** Requirement **
Below this line is the material. Write out only its lines from the one containing "新余市 (179, 616)" through the one containing "新乡市 (179, 750)", both kept, exactly.

** Extracted data **

-------

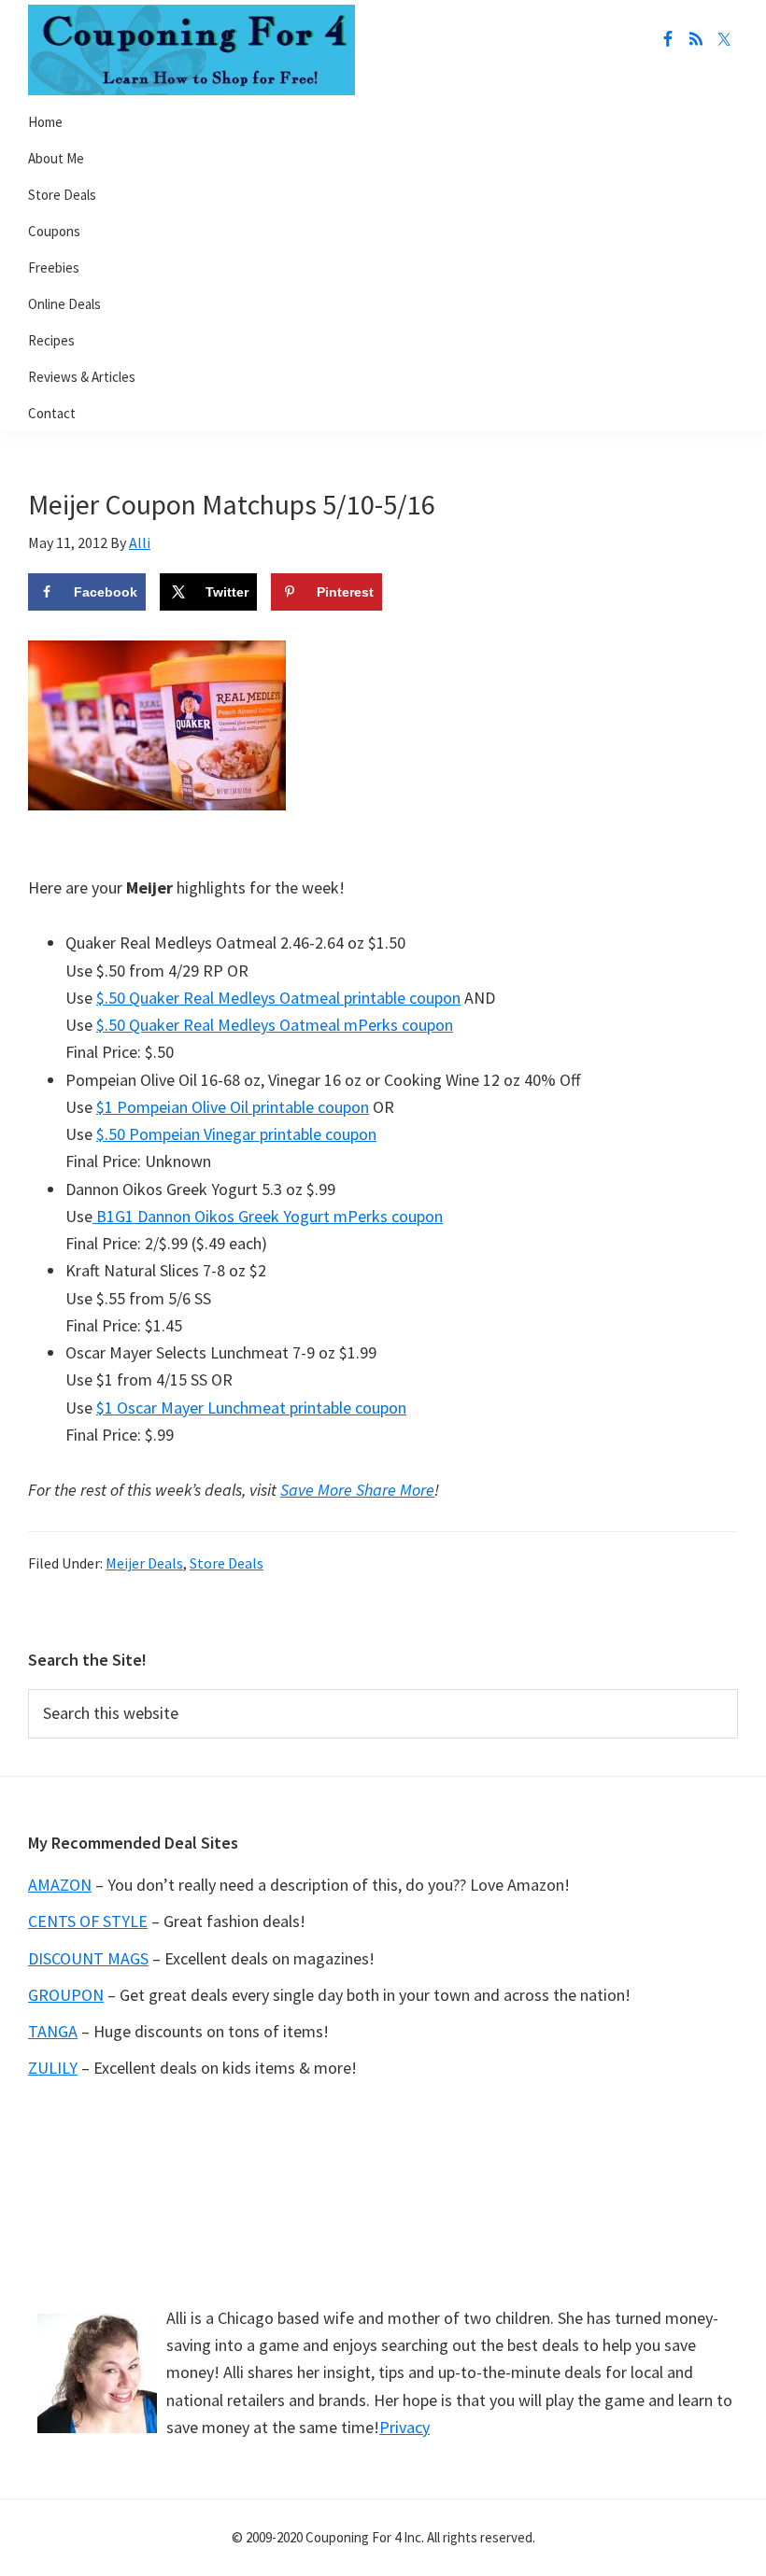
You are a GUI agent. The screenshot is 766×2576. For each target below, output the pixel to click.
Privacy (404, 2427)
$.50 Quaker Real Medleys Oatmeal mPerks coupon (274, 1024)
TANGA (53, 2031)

-------

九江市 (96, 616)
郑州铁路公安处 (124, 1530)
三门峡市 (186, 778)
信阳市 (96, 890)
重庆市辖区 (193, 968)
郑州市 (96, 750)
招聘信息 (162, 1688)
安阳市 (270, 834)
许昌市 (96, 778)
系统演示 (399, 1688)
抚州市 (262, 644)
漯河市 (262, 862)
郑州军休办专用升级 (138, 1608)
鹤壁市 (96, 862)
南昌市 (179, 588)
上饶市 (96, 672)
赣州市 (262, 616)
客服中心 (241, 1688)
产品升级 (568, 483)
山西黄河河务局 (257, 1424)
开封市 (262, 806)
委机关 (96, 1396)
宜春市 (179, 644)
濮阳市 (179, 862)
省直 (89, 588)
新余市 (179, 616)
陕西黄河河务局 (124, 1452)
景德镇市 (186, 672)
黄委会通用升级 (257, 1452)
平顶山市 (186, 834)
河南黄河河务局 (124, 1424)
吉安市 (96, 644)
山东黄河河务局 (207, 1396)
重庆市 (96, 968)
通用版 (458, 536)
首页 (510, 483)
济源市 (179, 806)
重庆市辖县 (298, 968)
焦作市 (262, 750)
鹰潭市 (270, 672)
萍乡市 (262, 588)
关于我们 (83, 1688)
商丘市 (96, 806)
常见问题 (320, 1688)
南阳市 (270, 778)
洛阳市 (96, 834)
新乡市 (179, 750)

-------

** Result **
新余市 (179, 616)
陕西黄河河务局 (124, 1452)
景德镇市 (186, 672)
黄委会通用升级 (257, 1452)
平顶山市 (186, 834)
河南黄河河务局 (124, 1424)
吉安市 (96, 644)
山东黄河河务局 (207, 1396)
重庆市 (96, 968)
通用版 (458, 536)
首页 (510, 483)
济源市 (179, 806)
重庆市辖县 (298, 968)
焦作市 (262, 750)
鹰潭市 (270, 672)
萍乡市 (262, 588)
关于我们 (83, 1688)
商丘市 (96, 806)
常见问题 (320, 1688)
南阳市 (270, 778)
洛阳市 (96, 834)
新乡市 (179, 750)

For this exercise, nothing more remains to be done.